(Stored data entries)
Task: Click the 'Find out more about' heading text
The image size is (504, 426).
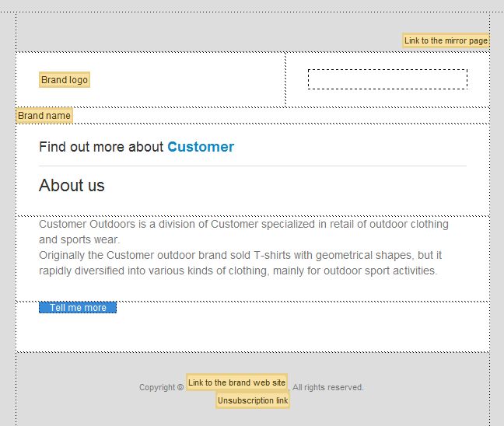Action: click(101, 147)

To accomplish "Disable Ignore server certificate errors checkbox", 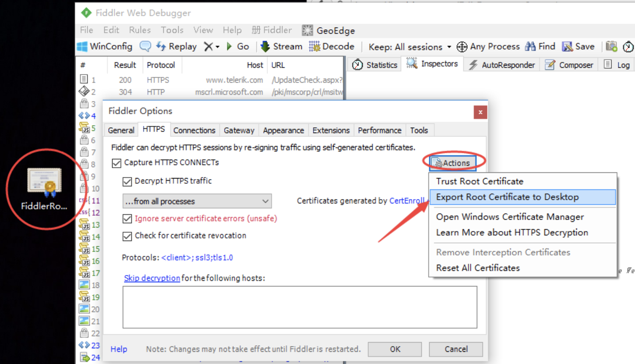I will (x=127, y=219).
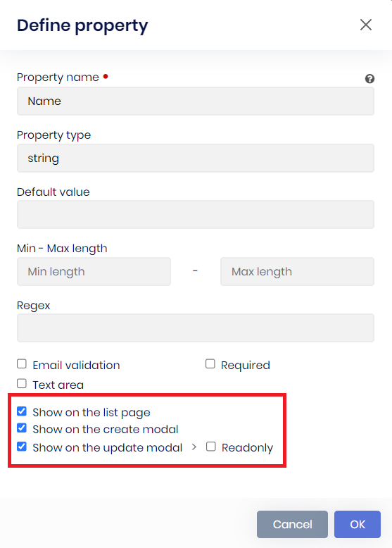This screenshot has height=548, width=392.
Task: Select the Min length input
Action: [x=94, y=272]
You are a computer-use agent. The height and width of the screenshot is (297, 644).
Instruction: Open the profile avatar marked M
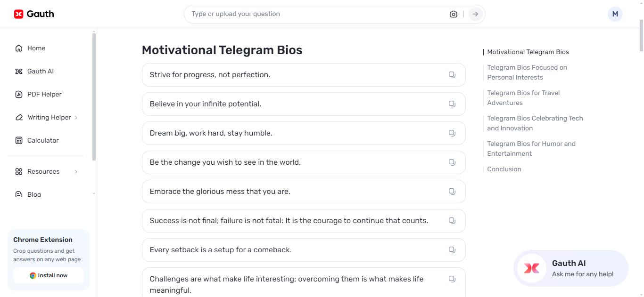tap(615, 14)
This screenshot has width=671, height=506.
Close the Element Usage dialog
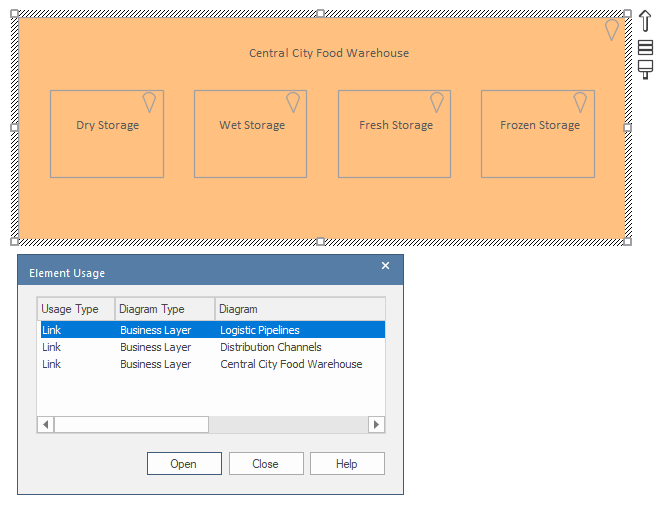point(386,266)
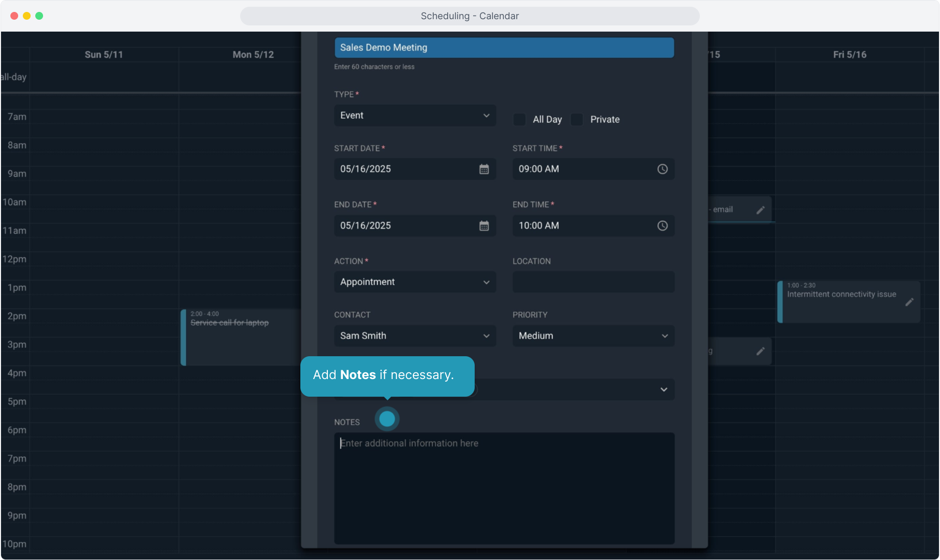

:: Exercise goal ::
Output exactly and only the lines from the line containing "This screenshot has width=671, height=506." to the end of the entries, both included, and omit every picture.

:: Exercise answer ::
This screenshot has width=671, height=506.
Close the Element Usage dialog
point(386,266)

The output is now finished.